WORK INSTRUCTION A:
Reproduce the HAF XB passage between "Motherboard And Graphics" and "without any give.", inclusive.
WORK INSTRUCTION B:
Answer these questions from the HAF XB passage:
(i) How many thumb screws on each side hold the motherboard tray in place?
(ii) Which component obstructs access to the back plate opening more the longer it is?
(iii) Does the I/O shield have to be bent to pop it into the case?

PASSAGE:
§ §

Motherboard And Graphics Card Installation
I/O Shield Installation
The I/O shield snaps in to the case without any problems. It can be popped in without bending, and it sits securely in place without any give.
Back Plate Opening and Removable Motherboard Tray
As we've seen from Cooler Master in the past, its motherboard tray features a large opening to allow easy access to the CPU cooler’s back plate. This opening is a good deal larger than any processor interface we test with. Unfortunately, the HAF XB’s two-level design works against it here, though. It can be difficult to reach the opening, and the longer your power supply, the more it obstructs access.
Cooler Master has an answer for that predicament, though. The motherboard tray is held in place by two thumb screws per side, and is easy to lift up or out of the case once they're removed. This design has several advantages. With some planning, it’s possible to achieve great cable management because all areas of the case’s lower level can be accessed. If your cables are routed well, the cooler back plate should be pretty simple to switch out if you need to, since the motherboard tray can be lifted a bit.
We had no issues routing the +12 V CPU power cable; there's enough space between the motherboard tray and the case’s side walls to pick the best path.

§ §

AVAILABLE DATA:
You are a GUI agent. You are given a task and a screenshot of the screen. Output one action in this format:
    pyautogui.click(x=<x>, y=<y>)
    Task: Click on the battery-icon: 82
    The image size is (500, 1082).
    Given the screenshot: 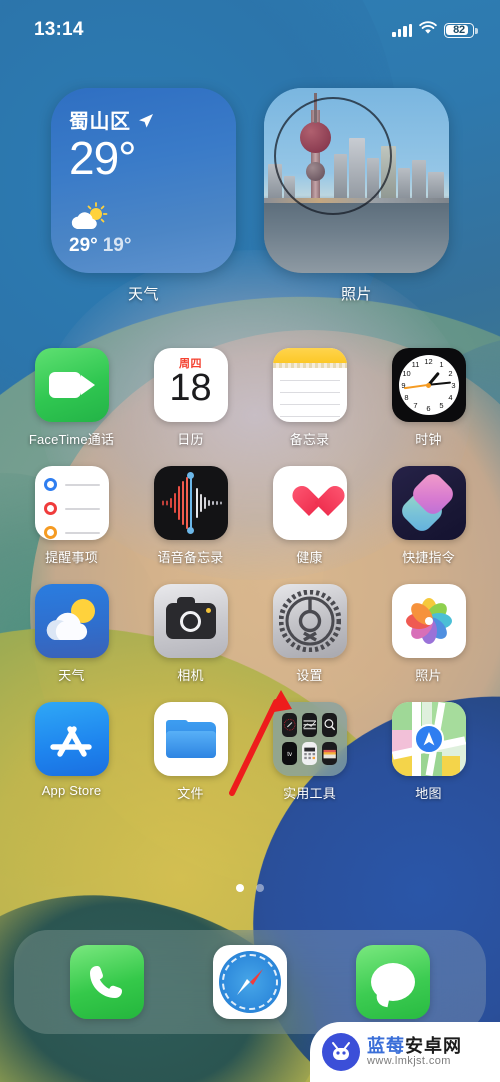 What is the action you would take?
    pyautogui.click(x=461, y=30)
    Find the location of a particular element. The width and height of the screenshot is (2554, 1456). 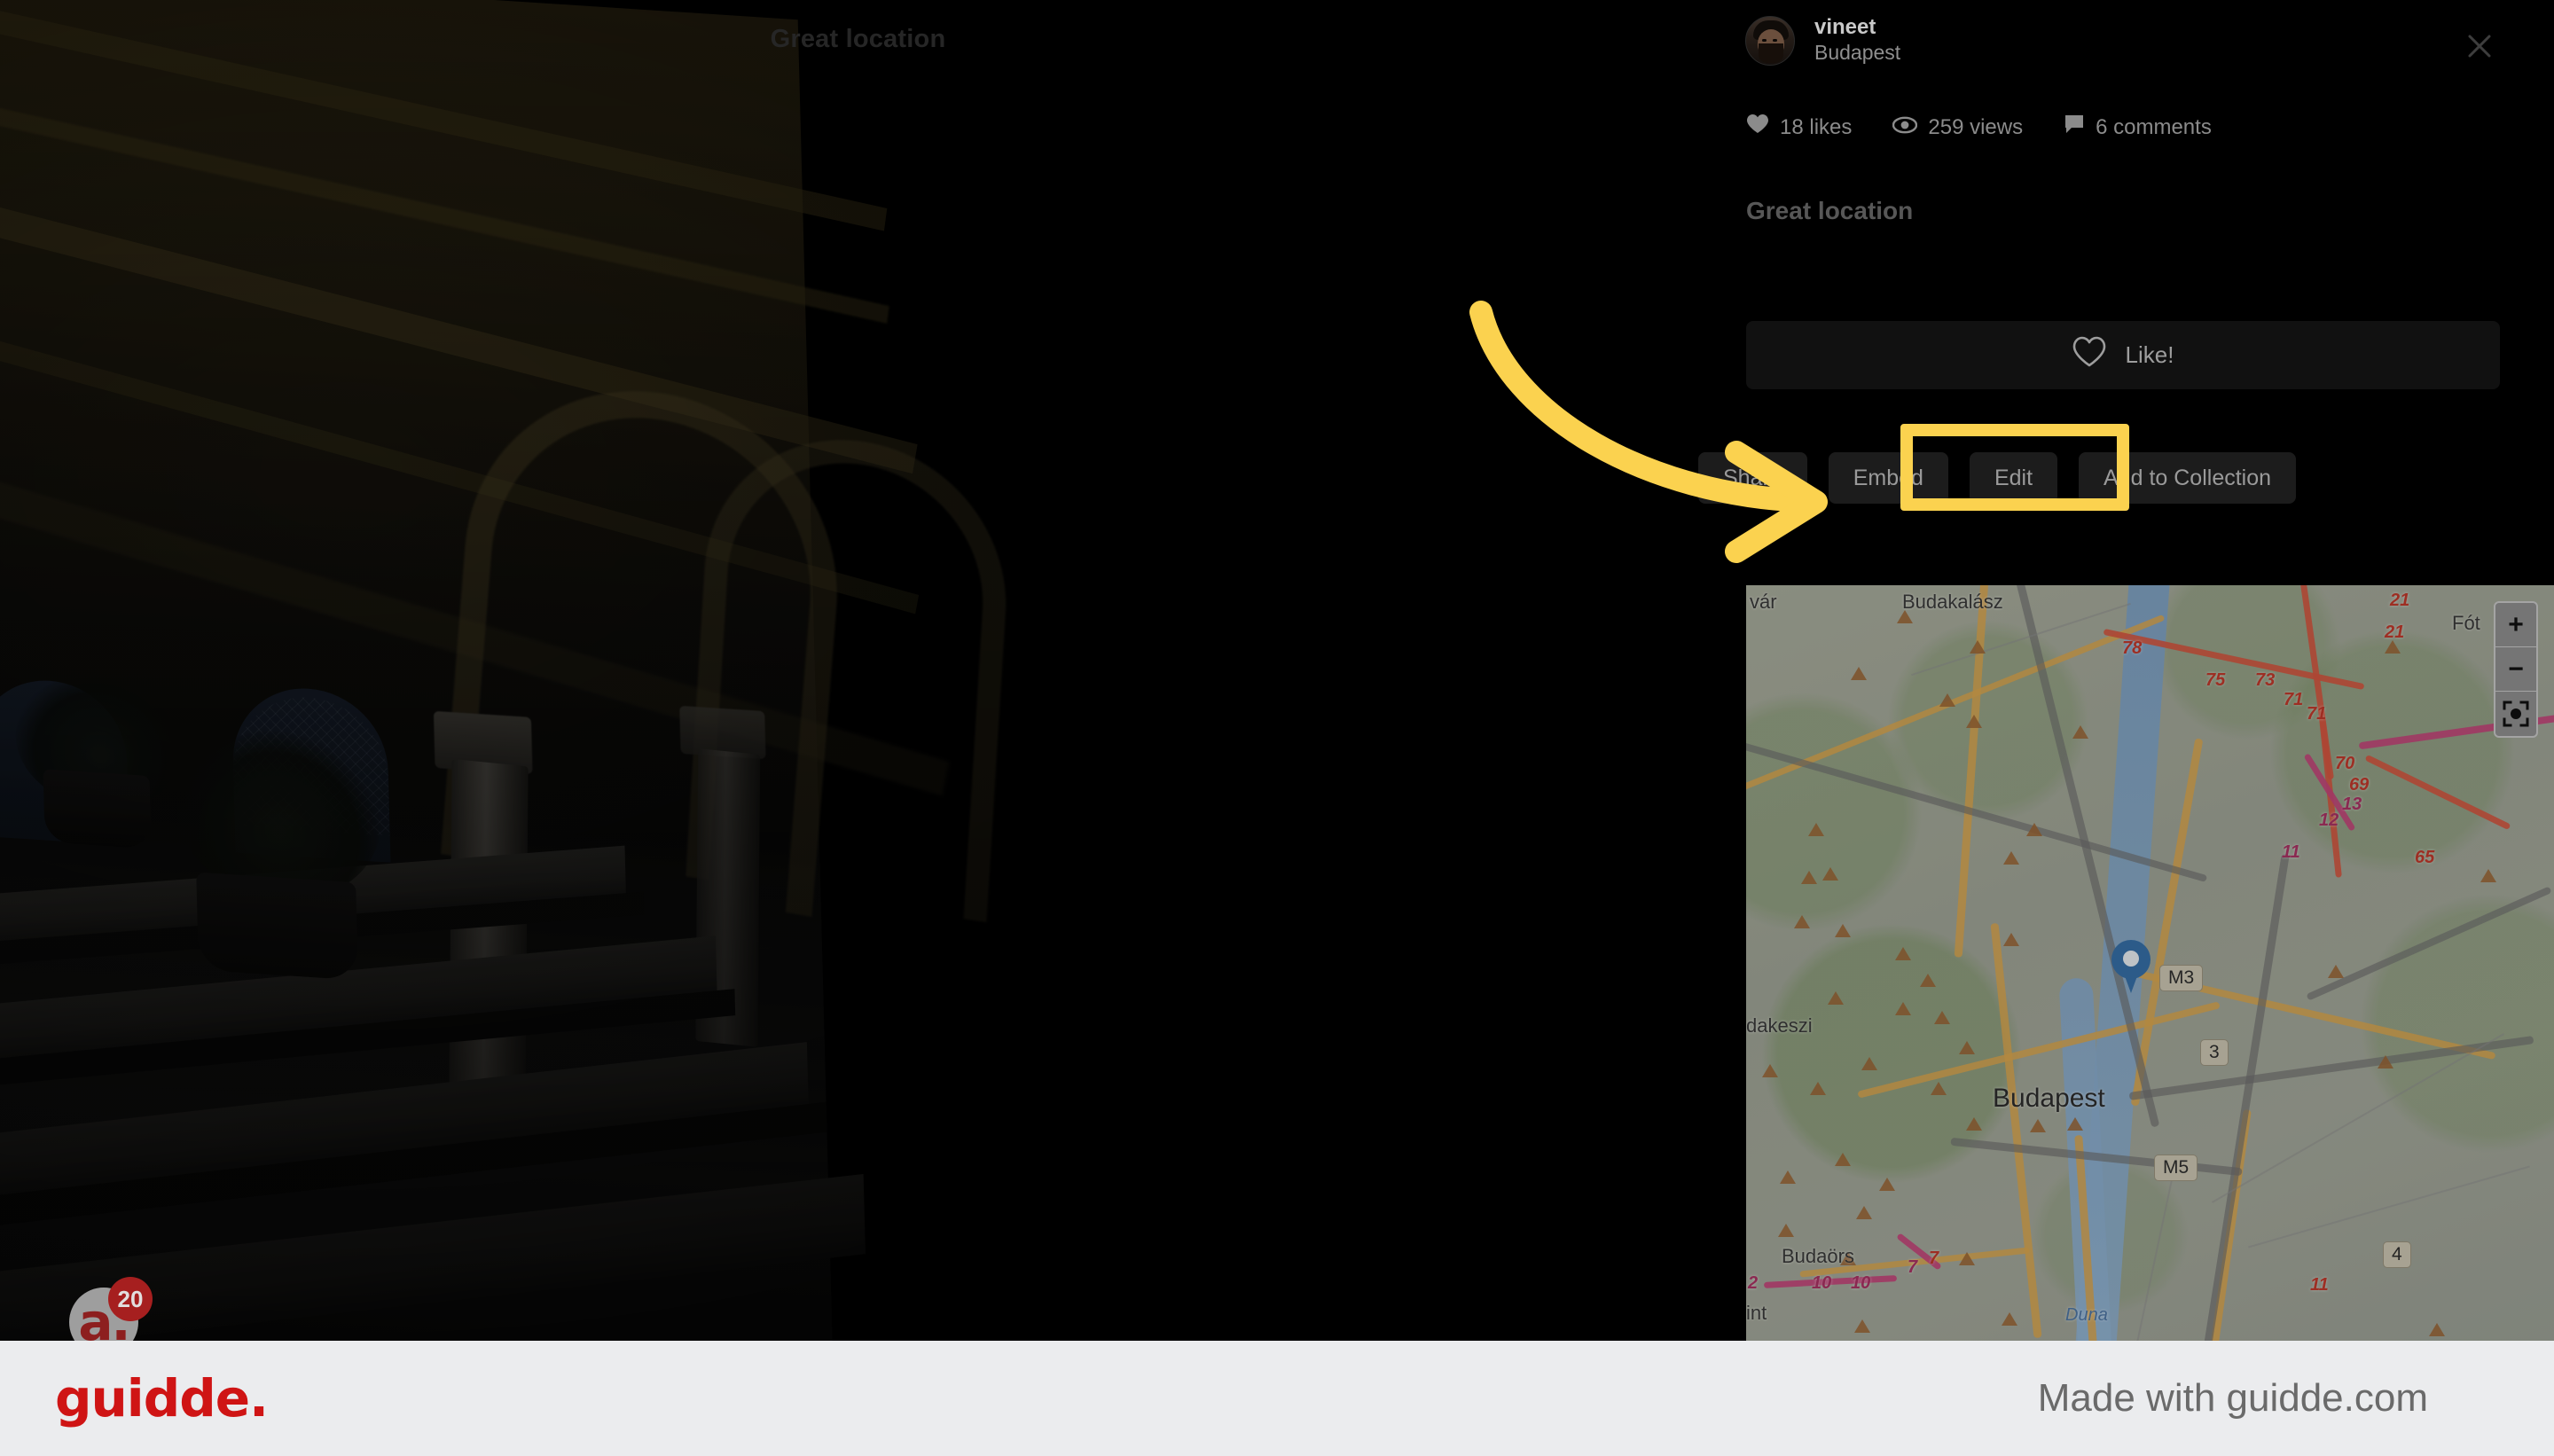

§ §

EXERCISE SOLUTION A:
Motherboard And Graphics Card Installation
I/O Shield Installation
The I/O shield snaps in to the case without any problems. It can be popped in without bending, and it sits securely in place without any give.

EXERCISE SOLUTION B:
(i) Two.
(ii) The power supply.
(iii) No.